Autor: @Uleczka448 ·3 minuty
2024-03-20
Skomentuj
3 Polubienia
Doceniajmy to, co nasze polskie, słowiańskie, bliższe sercom... Ta myśl towarzyszy mi również w odniesieniu do literackiego fantasy, które korzysta oto właśnie z naszych słowiańskich mitów, legend, baśni i wierzeń, którymi w mej ocenie możemy się chwalić przed całym światem. I dlatego też z tym większą przyjemnością sięgnęłam po powieść Marty Mrozińskiej pt. „Sztylet jelenia”, która ukazała się właśnie nakładem Wydawnictwa Zysk i S-ka i która zabiera nas w niezwykłą podróż do słowiańskiej mitologii. Zapraszam was do poznania recenzji tej książki.


Bora nigdy nie miała łatwego życia, po tym gdy ojciec zabił przed laty jej matkę, gdy trafiła wraz z młodszym bratem po opiekę siostry ojca i gdy musiała zmagać się nie tylko z biedą, ale też i z wyśmiewaniem ze strony mieszkańców małej wsi, w jakiej przyszło jej dorastać. Oto jednak nastaje czas, gdy ta nastoletnia dziewczyna ma szansę odmienić swój los za sprawą wstąpienia do osławionej Włóczni - elitarnej akademii szkolącej przyszłych najemników i żołnierzy. I gdy już znajdzie się w szkolnych koszarach, to bardzo szybko przyjdzie zmierzyć się jej z ludzką podłością i najprawdziwszym złem. Na szczęście jej wsparciem okażą się słowiańskie duchy i bogowie, których w odróżnieniu od wielu innych ludzi potrafi ona nie tylko dostrzec, ale też i zrozumieć...

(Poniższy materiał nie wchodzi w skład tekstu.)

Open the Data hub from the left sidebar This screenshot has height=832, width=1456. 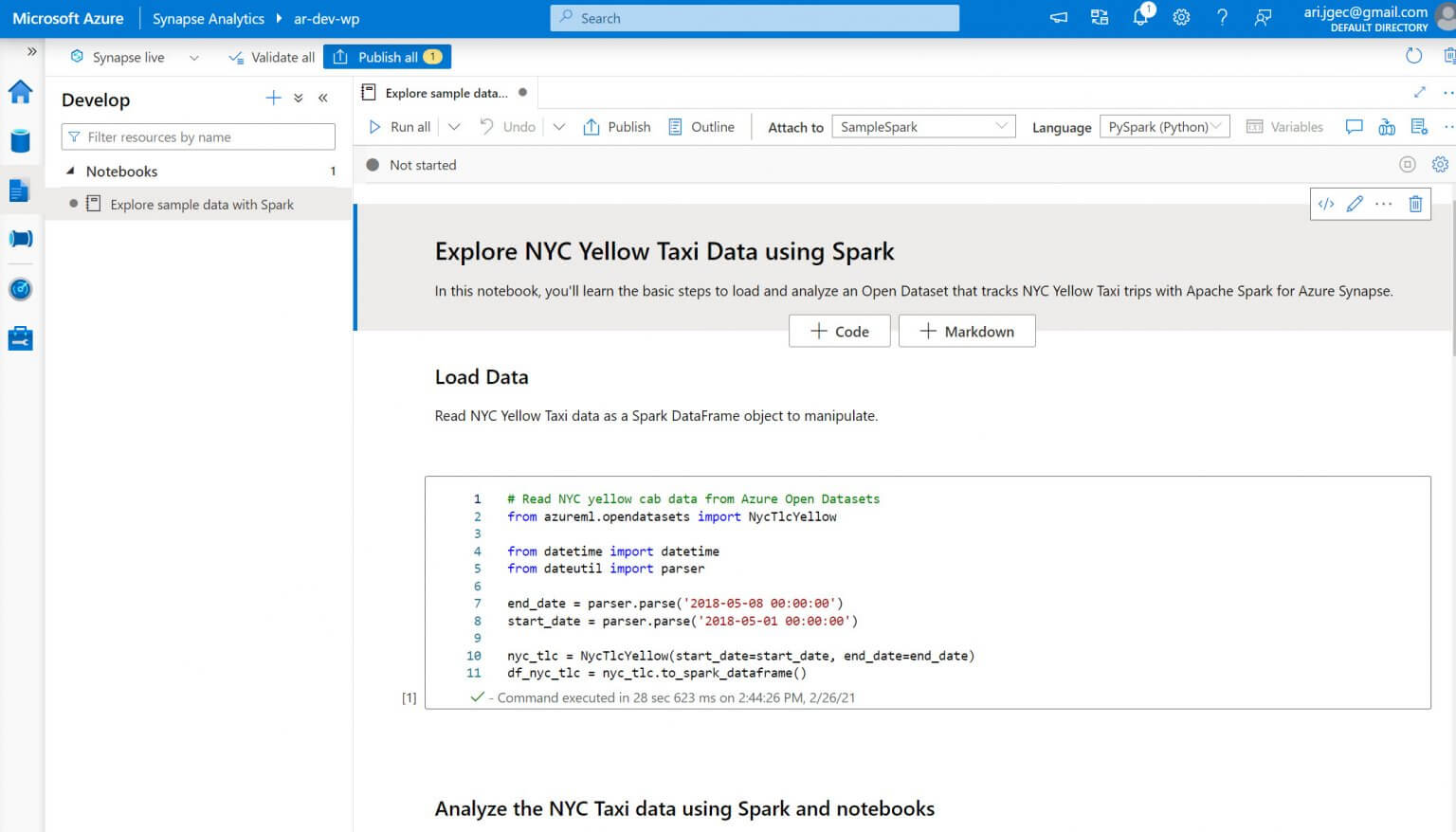coord(20,140)
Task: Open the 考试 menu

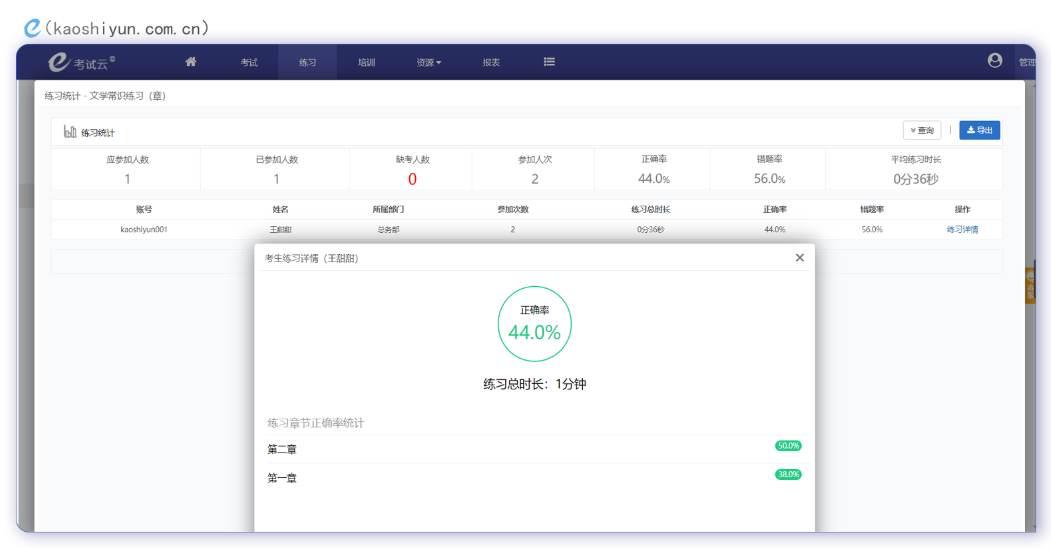Action: coord(249,63)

Jak już wspomniałam na wstępie, Marta Mrozińska zaprosiła nas tą opowieścią do świata słowiańskich wierzeń i mitów, ukazując całą gamą dobrych i złych z natury przedstawicieli magicznego i pradawnego „Ludu”, jak i przedstawiając barwne losy odważnej dziewczyny, który pragnie odmienić los dla siebie i swojego brata. Efektem jest pasjonująca historia o dorastaniu, poszukiwaniu prawdy o samym sobie oraz walce, którą trzeba stoczyć niezależnie od tego, czy się tego chce. I w mej ocenie jest to piękna odsłona polskiego fantasy, która urzeka, oczarowuje i zachwyca czytelnika od pierwszych chwil lektury.

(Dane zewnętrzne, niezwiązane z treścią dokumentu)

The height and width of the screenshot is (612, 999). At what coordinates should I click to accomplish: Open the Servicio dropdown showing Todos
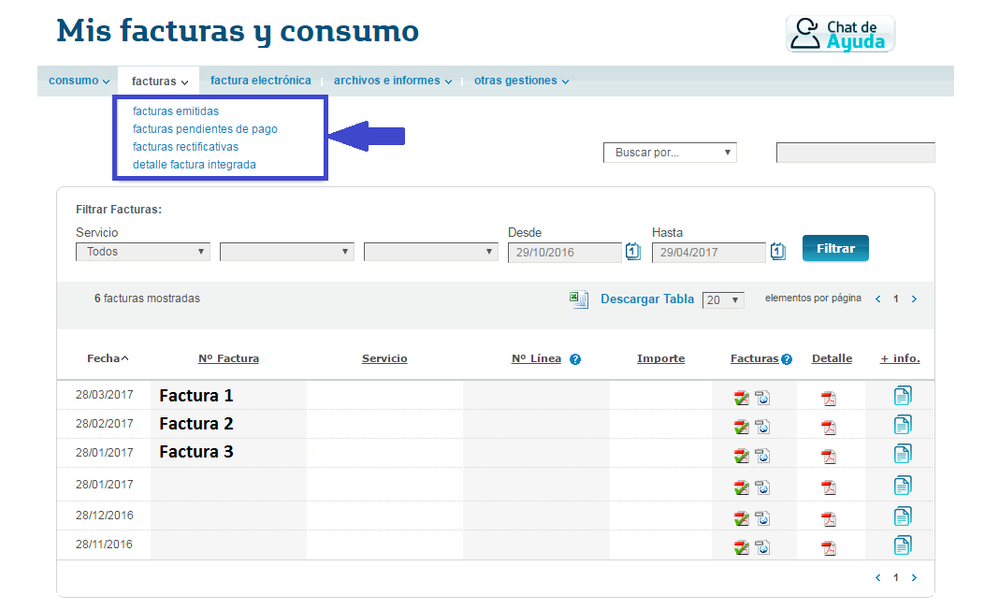(143, 252)
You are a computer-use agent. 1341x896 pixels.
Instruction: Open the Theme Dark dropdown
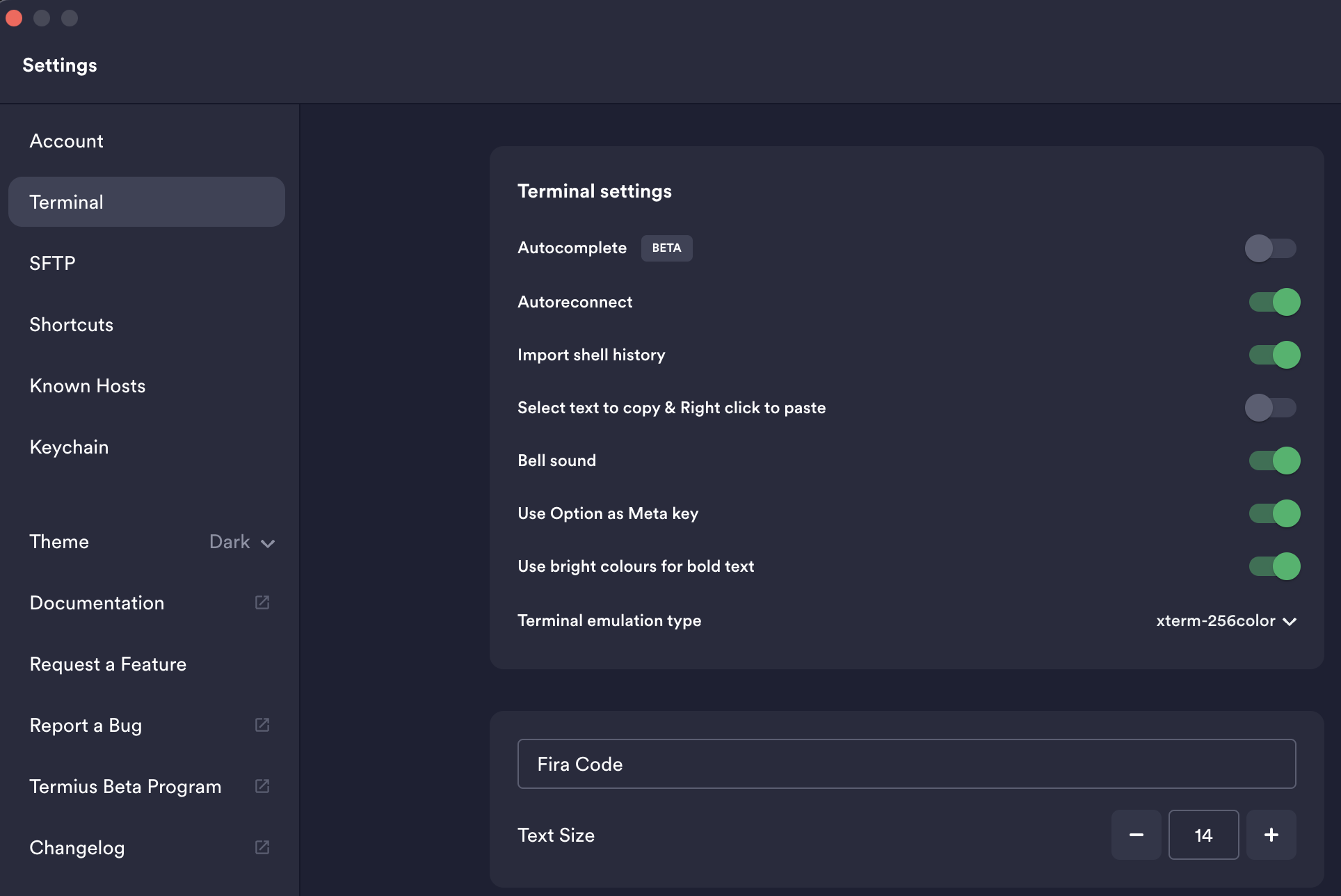pyautogui.click(x=242, y=542)
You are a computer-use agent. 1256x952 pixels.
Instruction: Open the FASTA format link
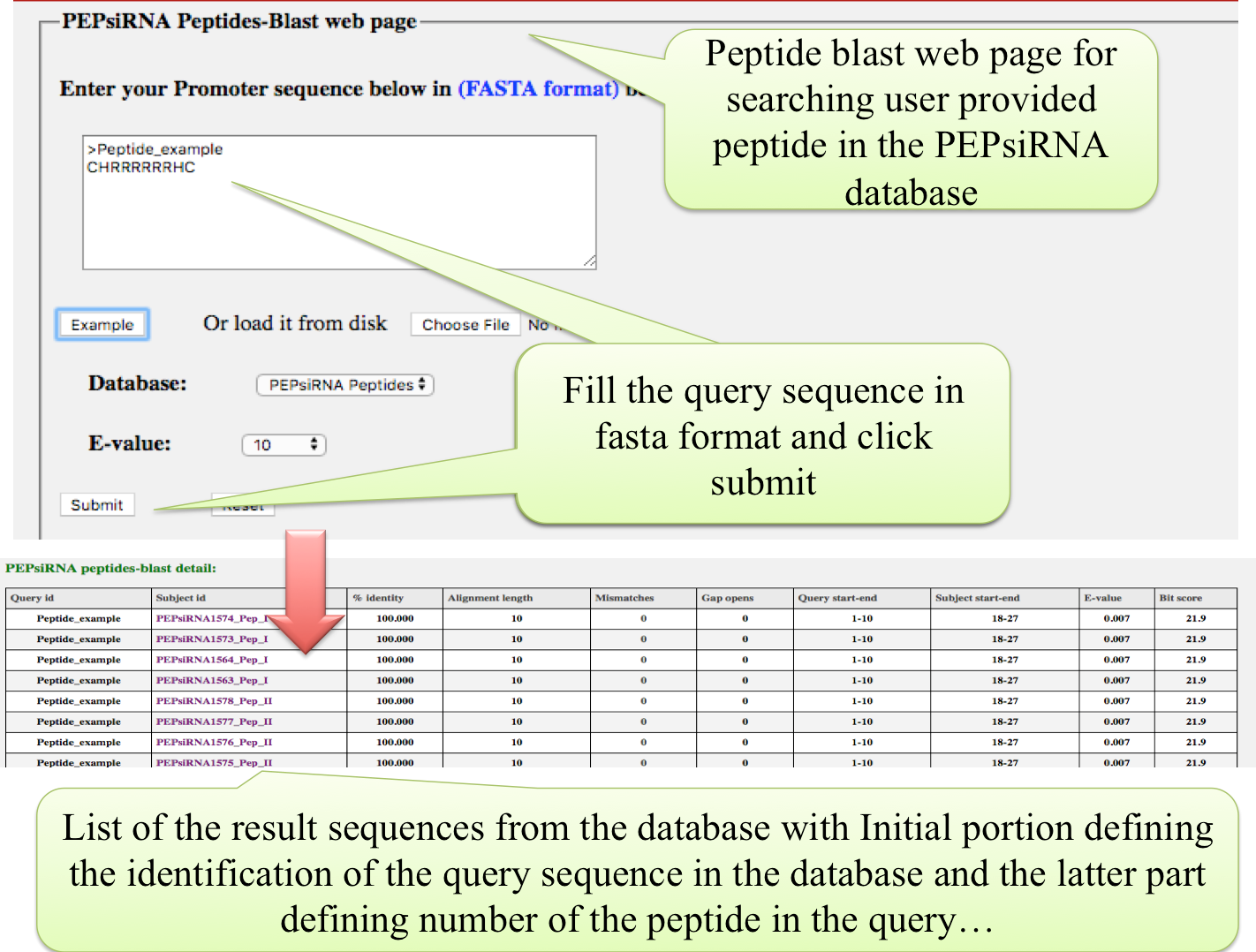click(x=538, y=89)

Podoba mi się w tej opowieści to, że prowadzi nas przez nią prosta, klarowna, bardzo przystępna relacja, która ukazuje losy Bory i wszystkich tych, którzy mają z nią do czynienia. Nie ma tu pobocznych wątków, nie ma innych perspektyw narracyjnych, czy też przeskoków w czasie, co ostatnio jest bardzo modnym w literaturze. Mamy za to piękną historię, bardzo płynne wprowadzenie nas w realia tej quasi średniowiecznej rzeczywistości oraz kolejne losy głównej bohaterki, która walczy, poznaje świat magicznych istot, płaci wysoką cenę za swoje pochodzenie. I jest w tym coś bardzo spokojnego, łagodnego oraz pięknego, co mnie tyleż zaintrygowało, co i wielce odprężyło.

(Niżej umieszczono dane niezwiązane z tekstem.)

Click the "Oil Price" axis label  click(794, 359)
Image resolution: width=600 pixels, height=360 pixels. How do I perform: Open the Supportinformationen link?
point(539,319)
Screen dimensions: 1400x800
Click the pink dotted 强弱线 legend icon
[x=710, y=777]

To również wspaniały świat dawnego życia, walki z mieczem w ręku i swoistej magii, która nie objawia się jednak w postaci władania nią przez ludzi, ale właśnie w życzliwości - bądź też nie, duchowych i całkiem fizycznych przedstawicieli „Ludu” – Leszy, Dwornik, Dola i inne. I naprawdę fascynujemy się tą rzeczywistością, jednocześnie w nią wierząc. To samo dotyczy zresztą bohaterów tej książki, którzy są bardzo ludzcy, a przed to nie idealni, często popełniający błędy - by zacząć od samej Bory, ale też i choćby jej rodziny oraz przyjaciół, jakich spotyka we Włóczni.


Oczywiście oprócz magii, przygody, walki i intryg, mamy tu także interesujące spojrzenie na dorastanie młodej dziewczyny, a co za tym idzie pierwsze miłości, pierwsze namiętności i pierwsze rozczarowania. Myślę, że to kolejny z ważnych atutów tej opowieści, który zaciekawi młodego czytelnika, pozwoli mu polubić główną bohaterkę i tym samym zrozumieć ją i jej decyzje. Z naturalnych względów jest to również historia, która w mej ocenie przypadnie bardziej do gustów czytelniczek, aczkolwiek także i panowie będą mogli bawić się świetnie podczas tego czytelniczego spotkania.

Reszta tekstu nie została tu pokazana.